'It involves a lot of clinical skills, some guesswork, watching, and waiting. You’re not always right.'


What is your professional background and what did you do before joining MSF?

Currently, I am an infectious disease fellow, but I have been on the faculty in the Department of Medicine at Columbia University, a primary care doctor in New York City, and I spent four years teaching medical students and residents before I left for MSF in 2006.

What motivated you to apply to MSF?

I wanted to see how medicine was practiced in other settings.

What were your typical day-to-day duties?

In Guatemala, I worked in an HIV/AIDS clinic, where I did consultations and provided care. I also trained local staff, provided technical advice, and collected project data and outcomes.

My second assignment was a much larger HIV/AIDS project in Kenya. I managed and supervised national staff with many clinical officers. I helped teach the clinicians about HIV/AIDS and advised them on HIV care.

I returned to Kenya to do operational research in April 2008. We were studying a cohort of AIDS patients who have been on ARV treatment for more than one year to determine whether viral loads point out ARV failure sooner than clinical and immunological outcomes.

What diagnostic tests and equipment did you have access to?

There were few diagnostic tests in Guatemala and even fewer in Kenya. In Guatemala, we had a basic X-ray and a lab to do blood smears, hemoglobin, creatinine, and CD4 count for HIV.

How did you work around not having the medical tools and equipment you were used to?

You use what you have and do the best you can. Often you’re not sure what the patient has and you have to use empiric treatment and see if the patient gets better. It involves a lot of clinical skills, some guesswork, watching, and waiting. You’re not always right.

What other professional skills were put to the test while in the field?

Communication is a big one because the colleagues who you’re working with are from different cultural and language backgrounds. You also need a lot of patience because of unique field challenges, and limited resources, especially diagnostic tests or treatments.

What did you find most challenging about your work?

In Guatemala, it was a Spanish-speaking-only project and my basic Spanish wasn’t adequate for patient consultations and to communicate with the local and international staff, who were either from Spain or South America.
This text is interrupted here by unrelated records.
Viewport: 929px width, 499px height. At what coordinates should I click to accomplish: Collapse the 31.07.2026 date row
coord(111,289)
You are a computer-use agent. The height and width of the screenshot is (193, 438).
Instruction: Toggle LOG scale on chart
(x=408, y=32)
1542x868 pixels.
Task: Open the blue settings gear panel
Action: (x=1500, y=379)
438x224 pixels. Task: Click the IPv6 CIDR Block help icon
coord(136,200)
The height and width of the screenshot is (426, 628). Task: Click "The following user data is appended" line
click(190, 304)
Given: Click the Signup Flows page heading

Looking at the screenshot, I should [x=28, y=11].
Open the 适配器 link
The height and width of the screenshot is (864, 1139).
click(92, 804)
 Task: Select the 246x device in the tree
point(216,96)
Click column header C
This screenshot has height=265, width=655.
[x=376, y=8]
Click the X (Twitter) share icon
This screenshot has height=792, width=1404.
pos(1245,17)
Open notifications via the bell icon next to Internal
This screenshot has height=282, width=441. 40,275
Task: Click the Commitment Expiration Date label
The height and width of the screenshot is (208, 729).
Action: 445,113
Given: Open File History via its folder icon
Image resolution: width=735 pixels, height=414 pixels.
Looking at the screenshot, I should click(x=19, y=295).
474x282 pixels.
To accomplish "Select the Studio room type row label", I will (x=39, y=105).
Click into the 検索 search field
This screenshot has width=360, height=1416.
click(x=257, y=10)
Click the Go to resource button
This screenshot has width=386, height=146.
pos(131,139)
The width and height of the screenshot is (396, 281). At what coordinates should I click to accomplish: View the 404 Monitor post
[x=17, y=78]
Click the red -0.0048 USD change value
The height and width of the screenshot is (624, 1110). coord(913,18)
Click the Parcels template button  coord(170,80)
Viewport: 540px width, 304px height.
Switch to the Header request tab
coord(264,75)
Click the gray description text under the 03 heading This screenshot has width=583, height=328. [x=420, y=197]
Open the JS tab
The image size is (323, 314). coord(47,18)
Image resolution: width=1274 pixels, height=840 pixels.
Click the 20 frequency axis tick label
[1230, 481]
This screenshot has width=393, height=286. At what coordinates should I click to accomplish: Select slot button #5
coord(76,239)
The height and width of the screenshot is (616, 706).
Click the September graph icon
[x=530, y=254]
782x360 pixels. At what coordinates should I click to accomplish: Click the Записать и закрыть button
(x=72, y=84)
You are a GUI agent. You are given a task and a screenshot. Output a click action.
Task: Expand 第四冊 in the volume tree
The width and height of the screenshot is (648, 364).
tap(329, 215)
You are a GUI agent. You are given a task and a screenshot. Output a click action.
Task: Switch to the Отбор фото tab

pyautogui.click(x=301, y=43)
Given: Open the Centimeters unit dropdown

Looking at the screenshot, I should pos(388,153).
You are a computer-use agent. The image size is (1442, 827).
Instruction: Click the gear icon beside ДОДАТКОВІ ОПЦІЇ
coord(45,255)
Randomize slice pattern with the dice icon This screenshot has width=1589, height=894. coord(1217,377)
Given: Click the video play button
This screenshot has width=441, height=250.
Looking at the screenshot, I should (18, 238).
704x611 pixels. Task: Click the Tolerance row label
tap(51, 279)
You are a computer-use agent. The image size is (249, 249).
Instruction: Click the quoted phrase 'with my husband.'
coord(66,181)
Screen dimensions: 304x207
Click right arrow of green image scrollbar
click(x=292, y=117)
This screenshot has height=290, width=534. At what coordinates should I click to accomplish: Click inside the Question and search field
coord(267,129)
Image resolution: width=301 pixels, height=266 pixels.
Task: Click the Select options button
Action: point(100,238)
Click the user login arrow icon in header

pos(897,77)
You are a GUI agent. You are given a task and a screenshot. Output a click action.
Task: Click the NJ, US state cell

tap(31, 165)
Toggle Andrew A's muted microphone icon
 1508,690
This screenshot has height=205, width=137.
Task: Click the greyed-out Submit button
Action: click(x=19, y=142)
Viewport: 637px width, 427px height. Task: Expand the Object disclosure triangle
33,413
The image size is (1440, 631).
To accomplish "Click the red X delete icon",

I even had to write reports in Spanish.

My challenges in Kenya were managing a large staff and dealing with cultural barriers because medicine is practiced differently there. In the U.S., doctors aren’t trained as much in management and supervision as they are in clinical work. Learning how to manage a large staff is a skill that comes only with practice.

Did you have a steep learning curve or did you learn very quickly and adapt?

There’s always a big learning curve when you’re on your own, as opposed to when you’re in a practice with a lot of specialists or colleagues you can rely on for support and to bounce questions off of.

What did you find most challenging about life in the field?

Sharing living space with your colleagues was challenging. I got on very well with everybody in the house in Guatemala. I had mixed experiences in Kenya.

Was treating women for sexual violence part of your work?

Sexual violence is a big problem in Kenya. One of the components in the HIV program was treating survivors of sexual violence and rape with post-exposure prophylaxis, providing them psychosocial counseling, and treating wounds and STDs.

What did you find most rewarding about your work with MSF?

The most rewarding aspect of field work is seeing very sick patients arrive who had lost 10 to 40 pounds or 10 to 20 percent of their body weight and were at death’s door, starting them on antiretroviral therapy, and then seeing them get better quite dramatically in a short amount of time. In Guatemala, patients came in with very advanced HIV—CD4 counts of zero or one—but after a couple weeks of treatment they would gain some weight and go from being very sick to feeling quite well.

Do you think your experience treating immigrants in the U.S. helped you interact more easily with people of different cultures?

My work with immigrants did make it possible for me to conceive of working in different cultural settings.

Has it been hard leaving your family behind for long periods of time?

In Kenya, the internet was often down or slow and the phone service was not great, so it was definitely hard to communicate regularly with family and friends.

How have you been able to incorporate working with MSF into your professional life?

I had to quit my job to work overseas with no guarantee of job protection.

What recommendations do you have for others interested in applying to MSF?

They should take a very close look at what it means to work in the field. Go to an information session and meet the recruiters who are experienced aid workers. I don’t think it’s for everybody, but for me it’s been a great opportunity and I want to continue doing it.